## Making a Representative Sample of Stamps URIs

So we want to run the script which identifies single antenna inerference in a stamp file on all the stamp files. However, that would take way too long. On blpc1, it took about 6 seconds to process 49 stamps, so to do all 32 million in the >24Ghz dataset would take almost 6.5 weeks. Instead, I'll take a representative sample of the stamp files from above 24Ghz - from all pointing directions, coherent hits, incoherent hits, etc and run the detection on those to hopefully get some statistics about what the single-antenna RFI looks like.

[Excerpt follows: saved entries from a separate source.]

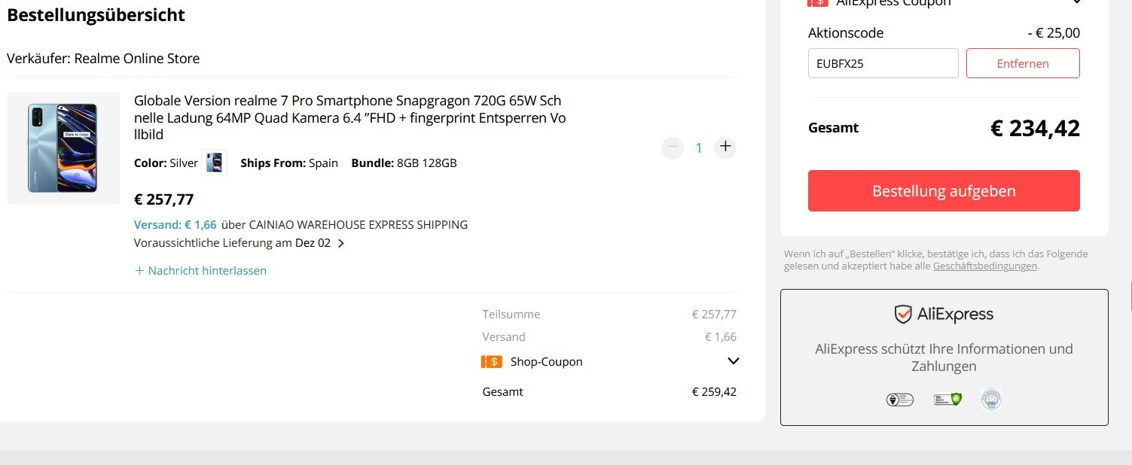Open the Geschäftsbedingungen link
The width and height of the screenshot is (1132, 465).
pyautogui.click(x=985, y=266)

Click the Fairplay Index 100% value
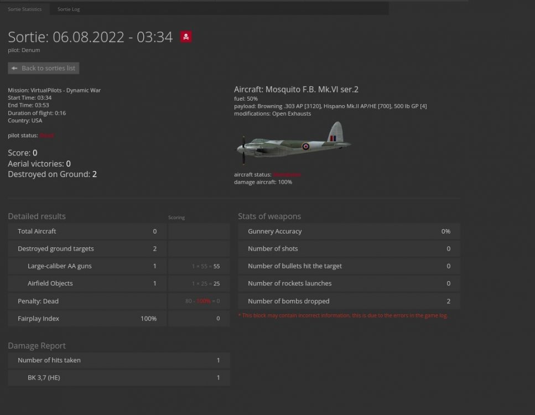coord(149,318)
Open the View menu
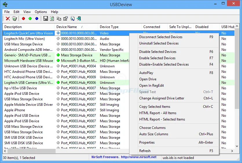 coord(27,12)
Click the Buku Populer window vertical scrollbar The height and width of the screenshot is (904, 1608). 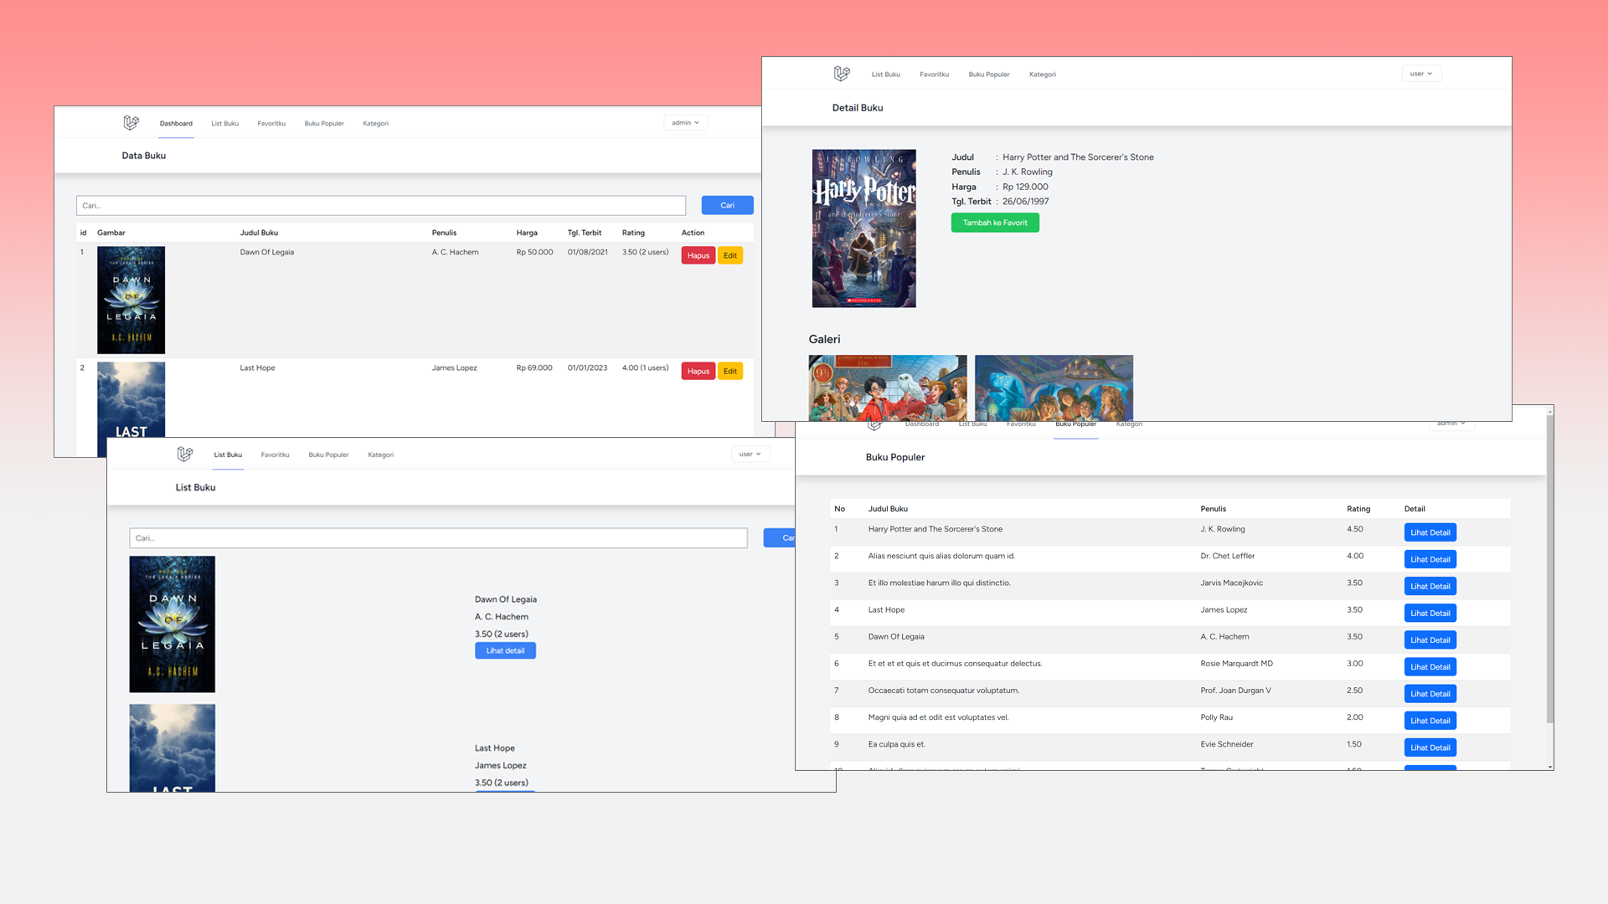[x=1549, y=569]
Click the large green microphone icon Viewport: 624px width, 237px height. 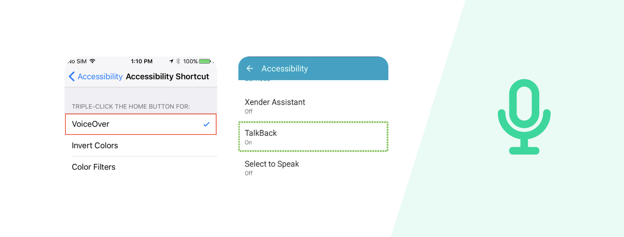point(524,116)
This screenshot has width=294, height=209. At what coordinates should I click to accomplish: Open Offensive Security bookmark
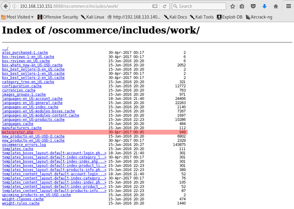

So this notebook is about creating a representative sample of the stamp URIs for that script to run on

### Setup

Use cosmic (Python 3.8.0) conda env

In [9]:
# Import useful packages
import numpy as np
import matplotlib.pyplot as plt
import pandas as pd
import seaborn as sns
from scipy.sparse import csr_array
from scipy.sparse import lil_array
from scipy.sparse import save_npz
from scipy.sparse import load_npz
import os
import random

In [3]:
# Read in the data

# Check which server we're on (in case the data is in different places on different servers)
import socket
hostname = socket.gethostname()

# Get paths to data
if hostname == "blpc1" or hostname == "blpc2":
    full_dataset_path = "/datax/scratch/nstieg/25GHz_higher.pkl"
    coherent_dataset_path = "/datax/scratch/nstieg/25GHz_higher_coherent.pkl"
    incoherent_dataset_path = "/datax/scratch/nstieg/25GHz_higher_incoherent.pkl"
else:
    raise Exception("Data path not known")

# Read in data
# coherent = pd.read_pickle(coherent_dataset_path)
# incoherent = pd.read_pickle(incoherent_dataset_path)
df = pd.read_pickle(full_dataset_path)

In [31]:
print(df.shape)

(31208910, 29)


### Take representative sample

In [5]:
# So get data from each FOV recorded
by_day = df.groupby("tstart")

4703


In [33]:
# Create a new sample
decimation = 25
samples_from_unique_times = [group[1].sample(frac=1/decimation, random_state=1) for group in by_day]
reduced_df = pd.concat(samples_from_unique_times).reset_index(drop=True)
print(reduced_df.shape)

(1248312, 29)


In [48]:
# Save out the file_uri's so the script can run on them on the cosmic server
# start with just the first 100 to test
test_df = reduced_df[:100]
print(test_df.shape)
cols_to_save = ["id", "file_uri", "file_local_enumeration"]

# Save data
path = "/home/nstieg/BL-COSMIC-2024-proj/stamps/"
test_df[cols_to_save].to_csv(path + "file_info.csv", index=False)

(100, 29)


In [47]:
test_df.columns

Index(['id', 'beam_id', 'observation_id', 'tuning', 'subband_offset',
       'file_uri', 'file_local_enumeration', 'signal_frequency',
       'signal_index', 'signal_drift_steps', 'signal_drift_rate', 'signal_snr',
       'signal_coarse_channel', 'signal_beam', 'signal_num_timesteps',
       'signal_power', 'signal_incoherent_power', 'source_name', 'fch1_mhz',
       'foff_mhz', 'tstart', 'tsamp', 'ra_hours', 'dec_degrees',
       'telescope_id', 'num_timesteps', 'num_channels', 'coarse_channel',
       'start_channel'],
      dtype='object')